A term coined a few months ago by Chesapeake Energy Corp., “proppant-geddon,” is becoming an industry byword. How far can a lateral go? How about 20,000 feet — or even more? That’s likely to be a reality in the not-so-distant future.
NGI recently took a deeper look at the oilfield services segment and found that while many of the major players reported continuing losses in 3Q2016, the market appears to have hit bottom and is leveling off. Get the latest from those out in front of the E&P field in NGI’s new 23-page report titled Light at the End of the Tunnel: OilField Services Execs Cautiously Eye a 2017 Recovery.

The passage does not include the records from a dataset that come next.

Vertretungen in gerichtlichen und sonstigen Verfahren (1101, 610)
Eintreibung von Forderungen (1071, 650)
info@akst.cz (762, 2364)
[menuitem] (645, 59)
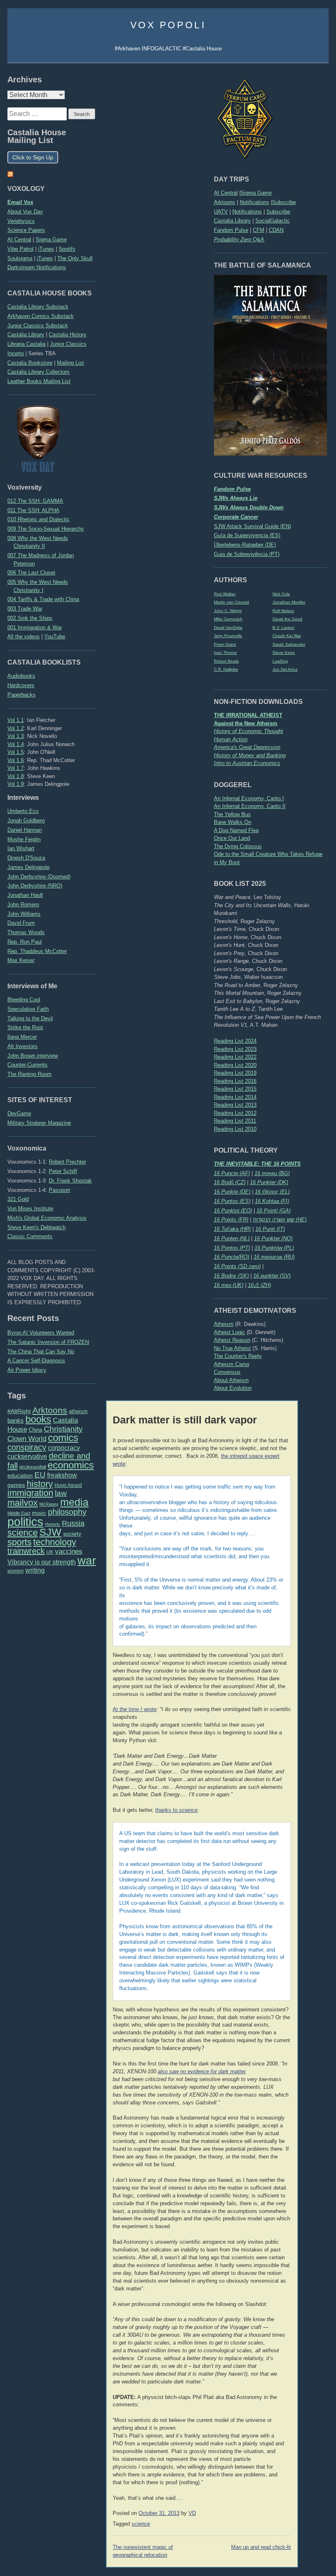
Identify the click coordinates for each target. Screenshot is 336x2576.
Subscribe (284, 202)
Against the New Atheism (245, 723)
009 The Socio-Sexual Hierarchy (45, 529)
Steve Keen (283, 652)
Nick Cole (281, 594)
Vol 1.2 (15, 728)
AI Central (226, 193)
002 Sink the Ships (29, 618)
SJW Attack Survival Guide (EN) (252, 526)
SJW (50, 1532)
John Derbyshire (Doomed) (38, 877)
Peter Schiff (63, 1171)
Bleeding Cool (23, 999)
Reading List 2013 (235, 1105)
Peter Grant (225, 644)
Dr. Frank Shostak (70, 1181)
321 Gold (18, 1199)
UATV (221, 212)
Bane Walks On (232, 822)
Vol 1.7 (15, 768)
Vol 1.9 (15, 784)
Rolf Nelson (283, 610)
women (15, 1571)
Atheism (224, 1324)
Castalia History (67, 334)
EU (39, 1475)
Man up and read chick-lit (261, 2547)
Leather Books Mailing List (38, 381)
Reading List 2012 (235, 1113)
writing (35, 1570)
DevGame (19, 1113)
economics (71, 1465)
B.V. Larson (283, 627)
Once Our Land (232, 838)
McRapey (49, 1504)
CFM (258, 230)
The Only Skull (75, 258)
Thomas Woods (26, 932)
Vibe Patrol (20, 249)
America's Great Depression (247, 747)
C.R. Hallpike (226, 669)
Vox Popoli (168, 25)
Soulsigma (19, 258)
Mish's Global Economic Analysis (46, 1218)
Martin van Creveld (231, 602)
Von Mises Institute (30, 1208)
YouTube (54, 636)
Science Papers (26, 230)
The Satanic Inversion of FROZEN (48, 1342)
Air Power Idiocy (26, 1370)
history (40, 1484)
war (86, 1560)
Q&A (239, 239)
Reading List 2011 (235, 1121)
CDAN (276, 230)
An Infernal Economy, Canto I (249, 798)
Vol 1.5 (15, 752)
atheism (78, 1411)
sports (19, 1542)
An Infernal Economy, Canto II (250, 806)
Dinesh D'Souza (26, 858)
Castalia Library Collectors (38, 372)
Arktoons (224, 202)
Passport (59, 1190)
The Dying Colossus (238, 846)
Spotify (67, 249)
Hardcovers (20, 685)
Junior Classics (68, 344)
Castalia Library (232, 221)
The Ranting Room (29, 1074)
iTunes (46, 249)
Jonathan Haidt (25, 895)
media (74, 1502)
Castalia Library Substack (37, 307)
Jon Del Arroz (284, 669)
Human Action (230, 739)
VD (192, 2513)
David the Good (287, 619)
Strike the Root (25, 1027)
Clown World (26, 1438)
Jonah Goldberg (26, 820)
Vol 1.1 (15, 720)
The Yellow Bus (232, 814)
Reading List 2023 (235, 1049)
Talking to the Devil (30, 1018)
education (20, 1475)
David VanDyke (228, 627)
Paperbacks (21, 695)
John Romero (23, 904)
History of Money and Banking (250, 755)
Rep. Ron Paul (24, 942)
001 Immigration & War (34, 627)
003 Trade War (24, 609)
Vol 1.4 (15, 744)
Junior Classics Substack (37, 325)
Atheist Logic (229, 1332)
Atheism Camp (231, 1364)
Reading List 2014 (235, 1097)
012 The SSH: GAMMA (35, 501)
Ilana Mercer (22, 1037)
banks (15, 1420)
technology (54, 1542)
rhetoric (52, 1524)
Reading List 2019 (235, 1073)
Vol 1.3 (15, 736)
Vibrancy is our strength (41, 1562)
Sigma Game (256, 193)
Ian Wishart (20, 848)
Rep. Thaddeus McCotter (37, 951)
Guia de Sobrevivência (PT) (246, 554)
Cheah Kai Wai (286, 635)
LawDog (280, 661)
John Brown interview (32, 1056)
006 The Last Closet (31, 573)
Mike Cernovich (228, 619)
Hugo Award (68, 1485)
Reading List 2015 (235, 1089)
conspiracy (26, 1447)
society (72, 1533)
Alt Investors (22, 1046)
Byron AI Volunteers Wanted (40, 1333)
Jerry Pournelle (228, 635)
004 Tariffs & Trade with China (43, 599)
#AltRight (19, 1411)
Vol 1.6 (15, 760)
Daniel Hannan (24, 830)
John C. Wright (228, 610)
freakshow (62, 1475)
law (61, 1493)
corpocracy (64, 1447)
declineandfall (32, 1466)
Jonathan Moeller (288, 602)
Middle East (18, 1513)
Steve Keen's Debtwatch (36, 1227)
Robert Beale (226, 661)
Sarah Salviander (288, 644)
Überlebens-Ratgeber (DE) (245, 545)
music (39, 1513)
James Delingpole (28, 867)
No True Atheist (232, 1348)
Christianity (63, 1428)
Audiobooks (21, 676)
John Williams (24, 914)
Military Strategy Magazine (39, 1123)
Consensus (227, 1372)
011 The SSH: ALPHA (33, 510)
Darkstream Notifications (36, 267)
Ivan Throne (225, 652)
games (16, 1485)
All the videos (23, 636)
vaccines (68, 1551)
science (22, 1532)
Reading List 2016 (235, 1081)
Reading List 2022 (235, 1057)
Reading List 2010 (235, 1129)
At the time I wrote (135, 1709)
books (38, 1419)
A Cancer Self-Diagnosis (36, 1360)
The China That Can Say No (40, 1351)
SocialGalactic (272, 221)
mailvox (22, 1503)
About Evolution (233, 1388)
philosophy (67, 1511)
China (35, 1430)
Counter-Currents (27, 1065)
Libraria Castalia (26, 344)
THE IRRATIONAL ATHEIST (248, 715)
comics (63, 1437)
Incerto (15, 353)
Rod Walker (225, 594)
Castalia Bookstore (29, 363)
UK (49, 1552)
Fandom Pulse (231, 230)
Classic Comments (29, 1236)
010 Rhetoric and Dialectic (38, 519)
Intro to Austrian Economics (247, 763)
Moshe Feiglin (24, 839)
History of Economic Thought (248, 731)
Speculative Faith (28, 1009)
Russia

Proppant-geddon was used by Chesapeake to describe completion techniques being used in the Haynesville Shale, where tests using up to 50 million pounds of sand are planned through the end of this year (see Shale Daily, Aug. 5). But more sand, longer laterals and better wells are underway across the entire onshore. Chesapeake’s Black 2&11-15-11 well “is currently in a league of its own,” but “it may soon find company as operators across the U.S. push proppant intensity on optimized completions,” Tudor, Pickering, Holt & Co. (TPH) said in a recent note.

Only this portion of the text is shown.